Благочинный о. Иоанн Велелепов жил таким же веселеньким домком, каков был и сам. Все у него глядело приветливо – и чистенькая лестница, и просторный стеклянный коридор с массою растений, и небольшие, уютные, залитые светом комнаты с веселыми светлыми обоями, и множество мягкой мебели, обитой розовым и голубым атласом, и хорошенькая горничная, и приветливая жена, и ласковые дети, – словом, приятно было войти в этот дом и провести здесь час-другой.

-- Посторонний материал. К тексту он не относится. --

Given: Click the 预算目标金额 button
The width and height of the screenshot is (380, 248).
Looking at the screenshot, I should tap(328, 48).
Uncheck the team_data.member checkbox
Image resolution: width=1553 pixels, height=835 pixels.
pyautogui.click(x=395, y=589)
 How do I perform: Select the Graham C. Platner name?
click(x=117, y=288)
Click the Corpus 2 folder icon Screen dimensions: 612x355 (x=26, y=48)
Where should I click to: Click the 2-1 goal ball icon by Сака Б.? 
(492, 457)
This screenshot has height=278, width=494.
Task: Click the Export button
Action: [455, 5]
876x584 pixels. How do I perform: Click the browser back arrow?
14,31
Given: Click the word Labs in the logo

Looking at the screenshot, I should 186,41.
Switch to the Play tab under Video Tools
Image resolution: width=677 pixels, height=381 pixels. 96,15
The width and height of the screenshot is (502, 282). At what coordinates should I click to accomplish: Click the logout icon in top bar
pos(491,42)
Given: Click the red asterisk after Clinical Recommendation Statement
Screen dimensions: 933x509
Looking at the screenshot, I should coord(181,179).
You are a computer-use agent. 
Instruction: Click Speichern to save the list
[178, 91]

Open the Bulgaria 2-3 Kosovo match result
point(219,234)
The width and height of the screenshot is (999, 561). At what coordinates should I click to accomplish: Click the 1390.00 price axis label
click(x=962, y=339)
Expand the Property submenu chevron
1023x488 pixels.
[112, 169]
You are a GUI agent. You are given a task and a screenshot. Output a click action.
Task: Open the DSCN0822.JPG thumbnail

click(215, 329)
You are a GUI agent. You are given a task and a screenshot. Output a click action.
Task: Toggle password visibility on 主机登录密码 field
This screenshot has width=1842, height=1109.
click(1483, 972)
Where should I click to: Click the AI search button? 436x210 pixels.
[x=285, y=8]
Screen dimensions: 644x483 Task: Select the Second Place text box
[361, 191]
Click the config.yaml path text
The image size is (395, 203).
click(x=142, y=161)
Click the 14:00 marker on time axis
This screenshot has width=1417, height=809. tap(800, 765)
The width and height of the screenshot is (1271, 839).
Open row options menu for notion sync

По-видимому, здесь не делали разницы между гостем важным и простым.
– А! отец Антоний приехал! Милости просим! Жена, Анюта, отец Антоний приехал! Знаешь, из Бутищевки дьякон! А ну-ка, чаю там, что ли! Хотите чаю, отец Антоний, с вареньицем? Ну, как здоровье вашей супруги? Отец Панкратий как поживает? Все делами занимается, а? А вот это моя старшая дочь! Не бойся, Нюра, подойди, это отец Антоний из Бутищевки; он добрый, он не кусается…
И вышла матушка, вышли дети, дали чай, варенье, и о. Антоний чувствовал себя как в своем кругу. О. Иоанн жил как светский человек. Ничто в его обстановке не напоминало о том, что он духовное лицо, да притом еще стоящее на такой стезе, что недалеко и от кафедрального протоиерея. В кабинете на стенах не красовались виды афонской горы[10] или доморощенные гравюры; висели только географические карты и какой-то маленький пейзаж в черной рамке. В стеклянном шкапу стояли солидные переплеты с надписями: «Шлоссер», «Бокль»[11], «Шиллер», «Пушкин», «Тургенев» и тому подобными надписями, значения которых о. Антоний не понимал. В зале стояло фортепиано, матушка играла вальс, дети вертелись.